The Wymers later brought this lawsuit, asserting claims under 42 U.S.C. § 1983 and state law. The defendants moved to dismiss the complaint for failure to state a claim. The district court granted the motions, dismissed the Wymers’ § 1983 claims with prejudice, and declined to exercise supplemental jurisdiction over the state-law claims.

We review a Rule 12(b)(6) dismissal de novo. Bright, 753 F.3d at 652. To state a claim, the complaint must allege sufficient facts that, taken as true, state a plausible claim for relief. See id.

The Wymers first argue that their complaint stated an equal-protection claim against the individual defendants. To state such a claim, however, the Wymers must allege that the defendants treated a similarly situated person better than they treated the Wymers. See Ctr. for Bio-Ethical Reform, Inc. v. Napolitano, 648 F.3d 365, 379-80 (6th Cir.2011). There is no such allegation here: the complaint has nothing to say about the existence of any similarly situated persons, much less how they were treated. Thus, the district court was correct to dismiss this claim.

The Wymers next argue that their complaint stated a due-process claim. But this claim — like the Wymers’ arguments in support of it on appeal — is simply unintelligible. One does gather from the complaint and briefing that some of Richland’s employees disliked Mindy Wymer and that Richland restricted the Wymers’ parental rights over a period of several months. But child-services agencies impose those sorts of restrictions every day; and the Wymers otherwise do not recite the elements of a due-process claim, or identify the deprivations they wish to remedy, or explain the theory behind their claim. Instead, they merely offer eonclu-sory assertions that the defendants’ unspecified “policies,” “actions,” and “failures to act” violated their rights to “due process of laws.” Thus, the district court was correct to dismiss this claim as well.

The Wymers also argue their complaint stated a so-called Monell claim against Richland itself, based upon its policies and alleged failure to train its employees. See generally Monell v. Dep’t of Soc. Servs, of City of N.Y., 436 U.S. 658, 694-95, 98 S.Ct. 2018, 56 L.Ed.2d 611 (1978). But that claim fails because the complaint otherwise does not state a claim that any of Rich-land’s employees violated the Wymers’ constitutional rights. See Robertson v. Lucas, 753 F.3d 606, 623 (6th Cir.2014).
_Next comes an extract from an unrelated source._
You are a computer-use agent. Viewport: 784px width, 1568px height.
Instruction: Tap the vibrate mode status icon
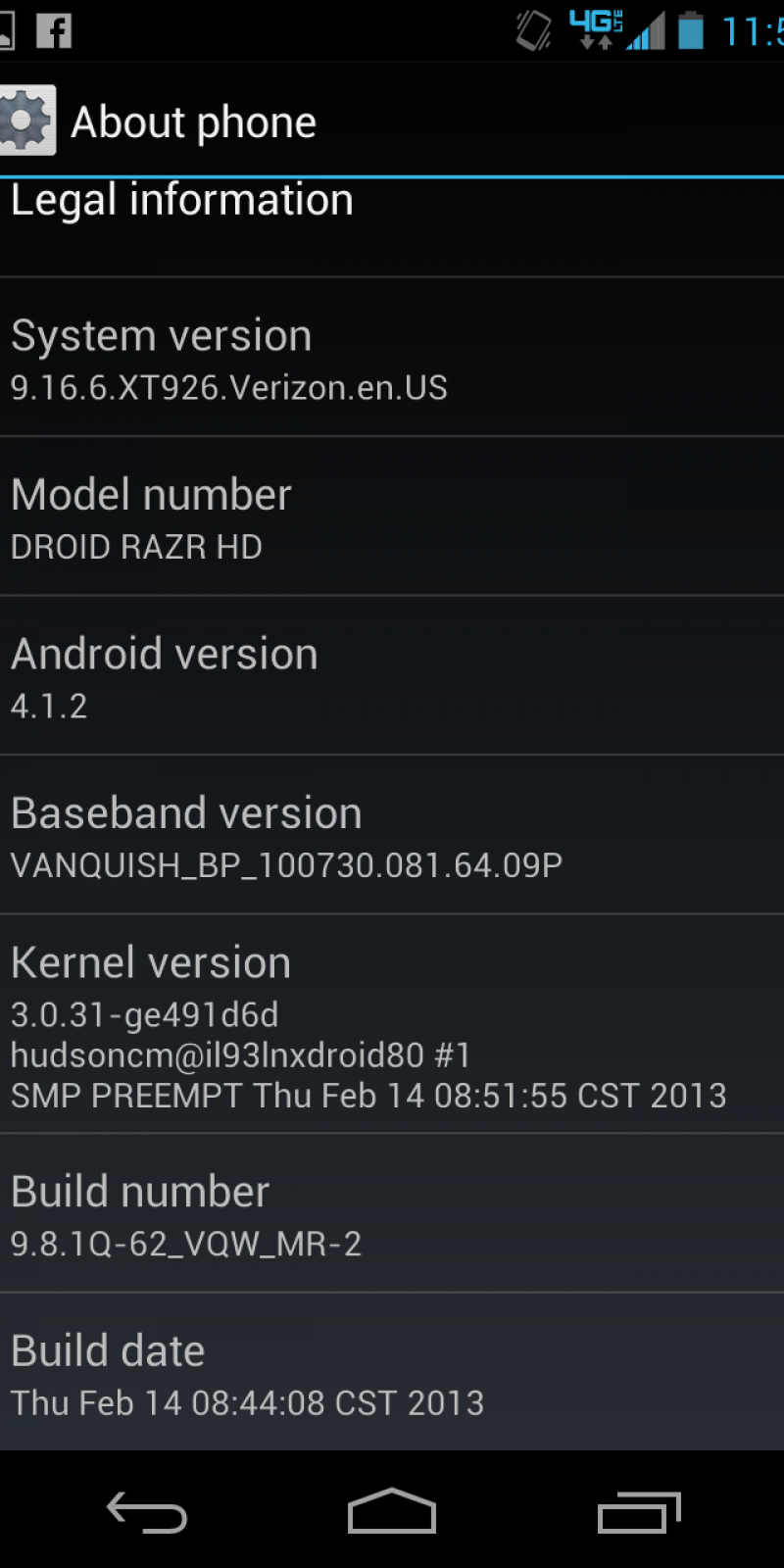534,30
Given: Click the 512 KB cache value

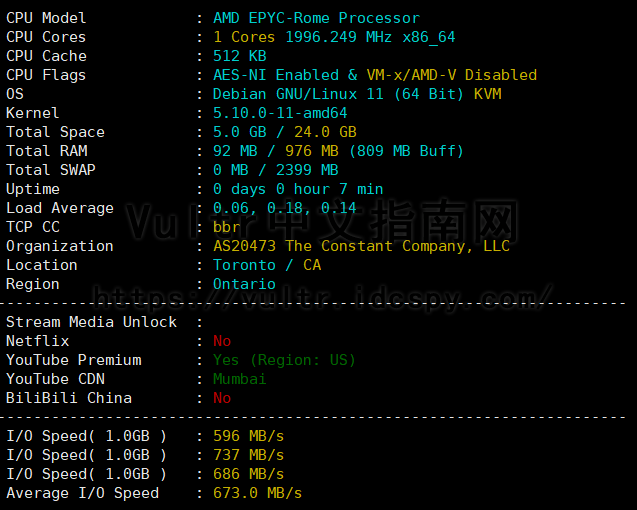Looking at the screenshot, I should (240, 56).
Finally, the Wymers argue that the district court abused its discretion by denying them leave to amend their complaint. But the Wymers never moved for leave to amend, or otherwise explained why they were entitled to that relief. Instead, in their brief in opposition to the defendants’ motion to dismiss, the Wymers merely asked for a chance to amend their complaint if the court granted the defendants’ motion. The district court was not obligated to grant that perfunctory request. See Begala v. PNC Bank, Ohio, Nat Ass’n, 214 F.3d 776, 783-84 (6th Cir.2000). If the Wymers wish to pursue this litigation further, they must do so in state court, by asserting — in more intelligible fashion— the state-law claims over which the district court declined jurisdiction here.

The district court’s judgment is affirmed.